→ **Exercise aim**: Go through the data line by line. Copy each one holding the string "screenshot".

→ **Stored data**:
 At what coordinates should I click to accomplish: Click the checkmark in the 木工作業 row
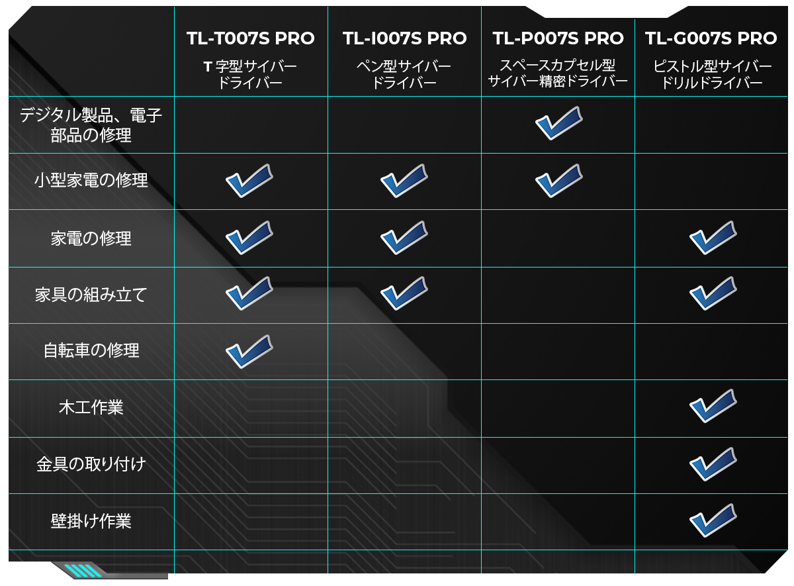[x=713, y=406]
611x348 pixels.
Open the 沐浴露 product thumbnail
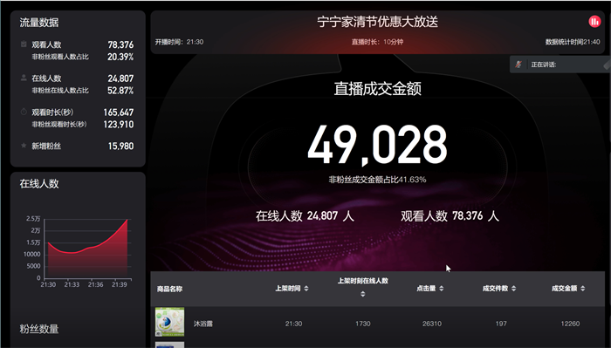pyautogui.click(x=169, y=322)
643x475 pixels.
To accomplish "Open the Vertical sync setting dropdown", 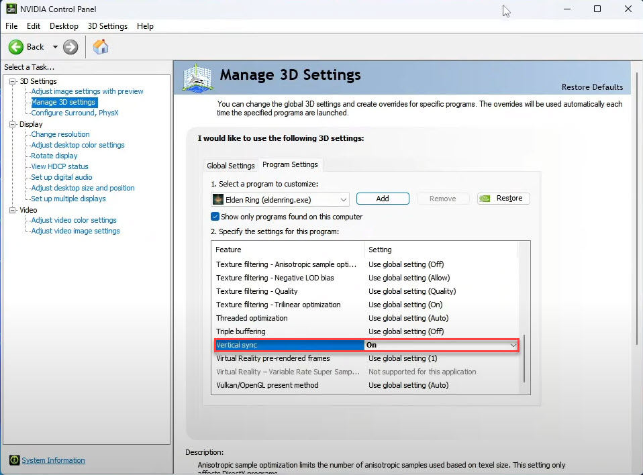I will pos(513,345).
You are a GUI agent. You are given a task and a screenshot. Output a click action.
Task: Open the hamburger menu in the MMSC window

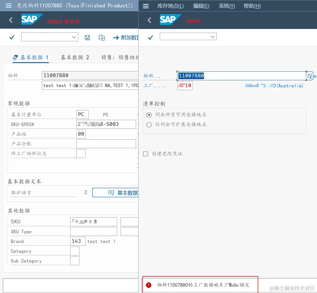coord(146,6)
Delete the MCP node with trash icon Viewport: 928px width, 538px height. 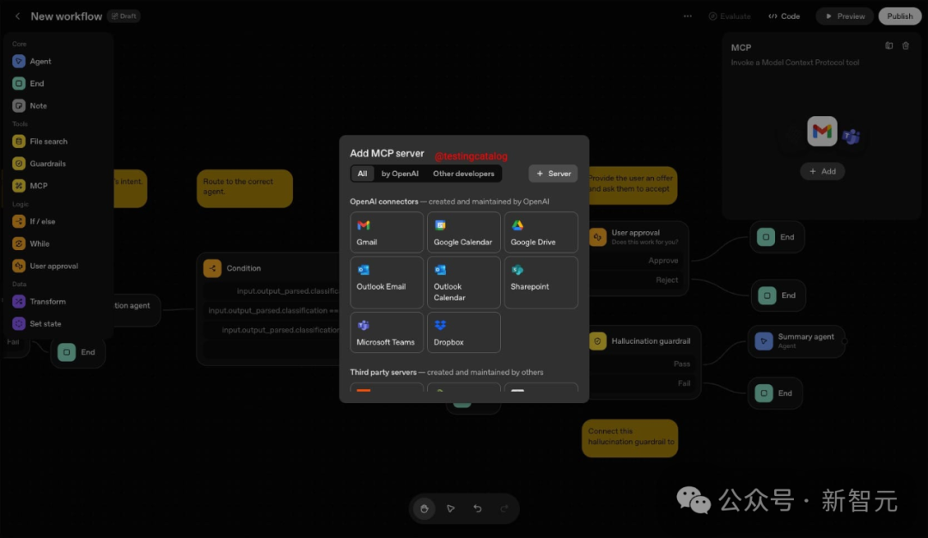905,46
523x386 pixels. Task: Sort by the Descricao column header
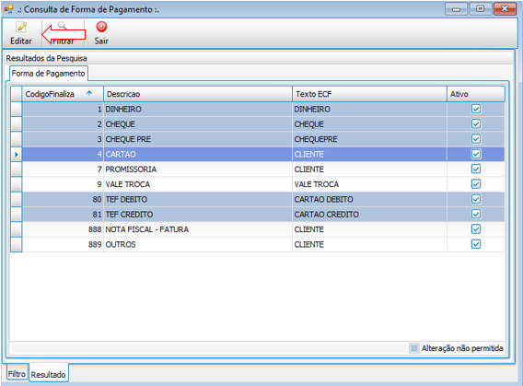point(198,94)

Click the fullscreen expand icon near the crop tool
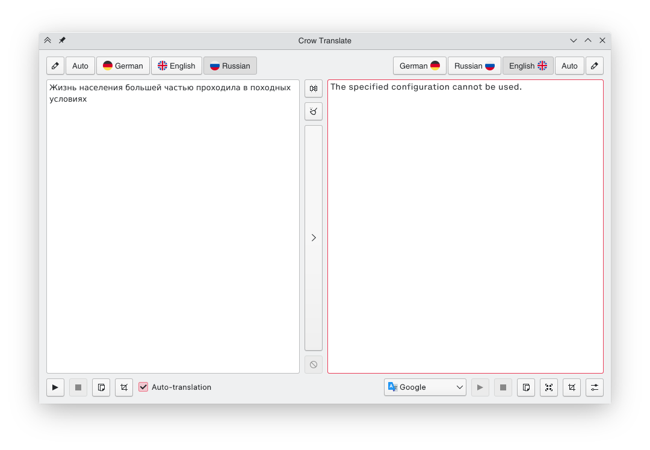[x=548, y=387]
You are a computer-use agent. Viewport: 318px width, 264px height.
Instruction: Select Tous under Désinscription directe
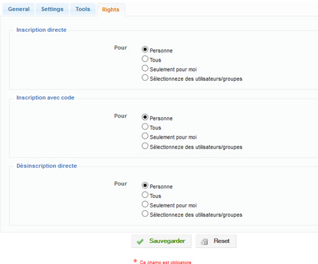point(145,195)
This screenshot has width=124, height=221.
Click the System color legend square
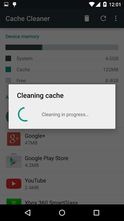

→ **Exercise solution**:
You are a GUI agent. You are given a task and a screenshot. Output a click action.
This screenshot has width=124, height=221.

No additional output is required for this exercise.